_TAREAS POR REALIZAR_
A) Responde estas preguntas sobre el texto acerca de la Fiesta Nacional:
(i) ¿Qué nombre recibe, según la cita inicial, la negligencia que llega a ciertos límites y compromete ciertas cosas sagradas?
(ii) ¿Qué referencia de publicación y qué fecha figuran bajo la cita?
(iii) ¿Cómo se llamaba antes el día que hoy es la Fiesta Nacional de España?
B) Escribe un párrafo que continúe el texto sobre la Fiesta Nacional a partir de su última frase.

Pero piense el Gobierno que si España se le va de entre las manos, no podrá escudarse tras de una excusable negligencia. Cuando la negligencia llega a ciertos límites y compromete ciertas cosas sagradas, ya se llama traición.

José Antonio Primo de Rivera.
(F.E., núm. 15, 19 de julio de 1934)

lunes, 12 de octubre de 2009

SOBRE UNA FIESTA.


La de hoy, que tras el pase a la reserva de Santiago Apóstol -tal vez por las connotaciones xenófobas de lo de Clavijo-, se ha convertido en la Fiesta Nacional de España.
Antes, y hasta hace bien poco, este día era el de la Raza. Entendiendo como raza -aviso a memos- lo que siempre se ha entendido en España (ahí tienen el DRAE), cuando la gente estaba menos próxima a la animalidad.

_EXTRACTO DE DATOS_
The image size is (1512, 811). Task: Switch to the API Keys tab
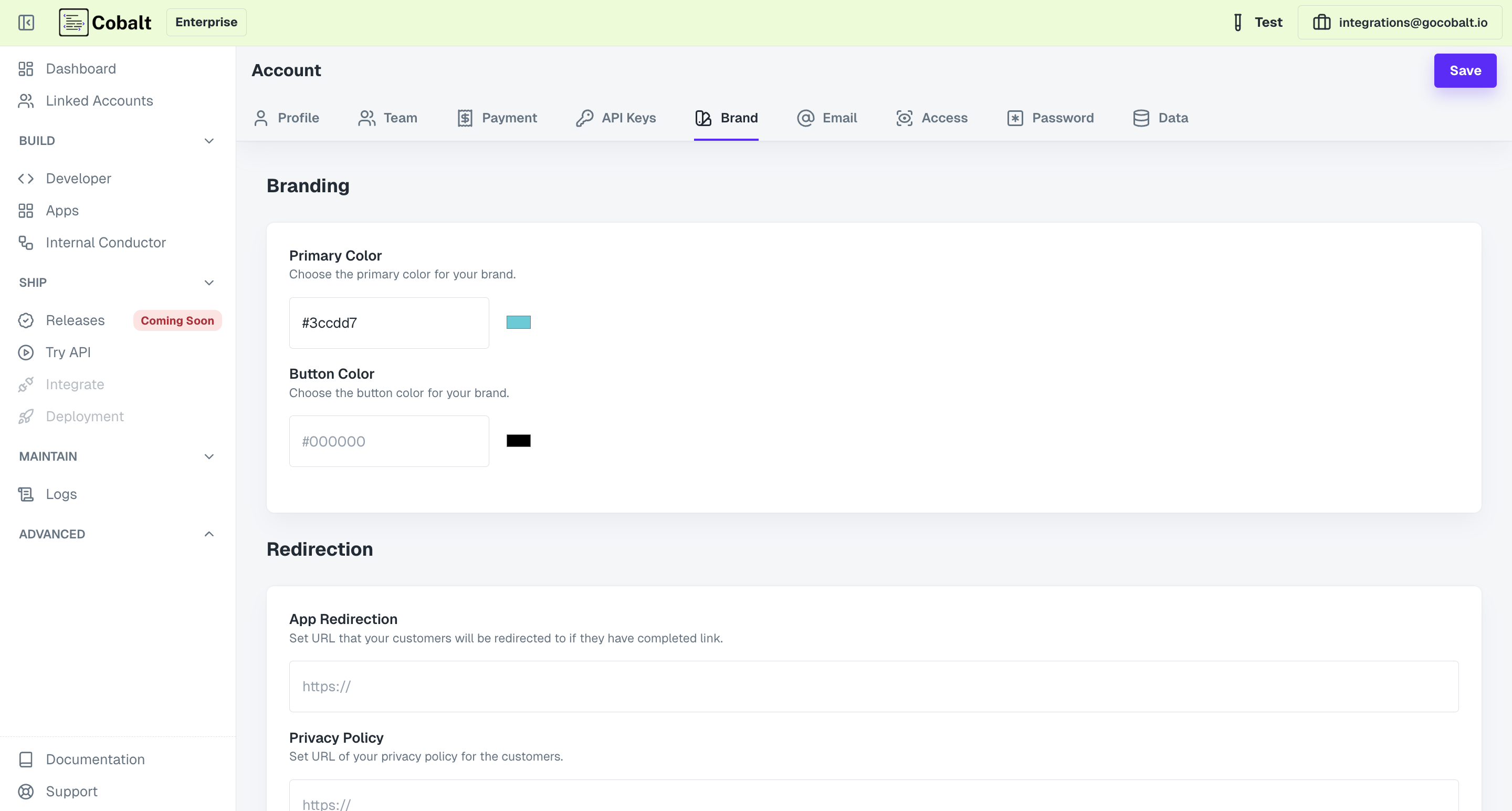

_RESPUESTAS ESCRITAS_
A)
(i) Traición.
(ii) F.E., núm. 15, 19 de julio de 1934.
(iii) El día de la Raza.

B)
Como tal, como Día de laRaza, se comulgaba la Hispanidad. Una Hispanidad muy distinta de la latinoamericanidad presente, cuando parece que América sólo produce desechos incivilizados, plagios horteras de los gringos a los que Rubén Darío advirtió. Evidentemente, también muy distinta de esta España de rojos de guardarropía y PijoProgres de salón.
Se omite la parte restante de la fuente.